Un error de traducción y contexto: El malentendido nació cuando las datos de la investigación —liderada por biólogos como el estadounidense Todd Katzner y la ornitóloga rusa Elena Schneider— se difundieron en plataformas digitales y el número «20» (que hacía referencia a la cantidad de águilas) se confundió con los años de recorrido.
La imposibilidad técnica de los 20 años: Desde el punto de vista científico y tecnológico, un rastreador satelital o GPS de esa magnitud jamás habría funcionado durante dos décadas debido al desgaste de los materiales, la degradación de las correas de sujeción y, sobre todo, la vida útil de las baterías de la época. Además, la esperanza de vida de estas aves en la naturaleza raramente alcanza esas marcas bajo condiciones tan adversas.
El misterio de por qué evitaban el agua
Aunque el mito del viaje de 20 años fue desbancado por expertos, el detalle sobre las rutas que bordeaban el agua sí era completamente real.
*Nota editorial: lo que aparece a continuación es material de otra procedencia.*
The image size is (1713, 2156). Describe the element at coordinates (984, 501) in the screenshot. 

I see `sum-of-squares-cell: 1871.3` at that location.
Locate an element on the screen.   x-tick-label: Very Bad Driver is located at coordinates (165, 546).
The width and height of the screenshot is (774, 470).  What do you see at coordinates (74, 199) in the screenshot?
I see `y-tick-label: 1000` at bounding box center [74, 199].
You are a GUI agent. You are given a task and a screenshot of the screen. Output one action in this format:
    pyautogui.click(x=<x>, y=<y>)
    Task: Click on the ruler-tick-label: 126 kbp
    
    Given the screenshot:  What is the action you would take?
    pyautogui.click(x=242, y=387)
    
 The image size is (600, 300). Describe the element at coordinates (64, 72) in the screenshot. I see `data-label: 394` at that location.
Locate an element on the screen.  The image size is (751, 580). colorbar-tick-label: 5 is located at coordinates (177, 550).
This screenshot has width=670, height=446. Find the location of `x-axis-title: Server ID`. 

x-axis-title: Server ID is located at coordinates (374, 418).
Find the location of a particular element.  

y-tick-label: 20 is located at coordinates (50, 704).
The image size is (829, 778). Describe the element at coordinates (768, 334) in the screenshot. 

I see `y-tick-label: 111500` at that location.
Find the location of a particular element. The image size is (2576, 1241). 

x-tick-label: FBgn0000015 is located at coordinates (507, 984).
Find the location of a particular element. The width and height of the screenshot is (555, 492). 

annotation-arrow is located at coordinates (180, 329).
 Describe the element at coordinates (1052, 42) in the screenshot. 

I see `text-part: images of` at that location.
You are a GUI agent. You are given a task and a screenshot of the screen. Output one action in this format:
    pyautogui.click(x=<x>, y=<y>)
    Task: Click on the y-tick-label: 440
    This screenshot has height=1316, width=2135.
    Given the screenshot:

Las águilas esteparias son aves grandes y pesadas que dependen en gran medida de las corrientes térmicas —columnas de aire cálido ascendente— para volar y planear largas distancias sin gastar una energía desmedida. Estas corrientes térmicas solo se forman sobre la tierra firme. Si un ave de este peso intenta cruzar un mar extenso, pierde el apoyo del viento ascendente y se ve obligada a realizar un vuelo aleteado continuo y sumamente agotador que podría costarle la vida. Por esta razón biológica, las rutas de migración se concentran naturalmente en estrechos corredores terrestres.
El origen del hallazgo: Todo salió a la luz gracias a un joven en Arabia Saudita llamado Fahd Qash, quien durante una caminata encontró los restos de un águila anillada con un dispositivo GPS que contenía una dirección de contacto. Al comunicarse con los investigadores del proyecto en Kazajistán para reportar el equipo, se armó el rompecabezas que dio origen al famoso mapa que hoy conocemos.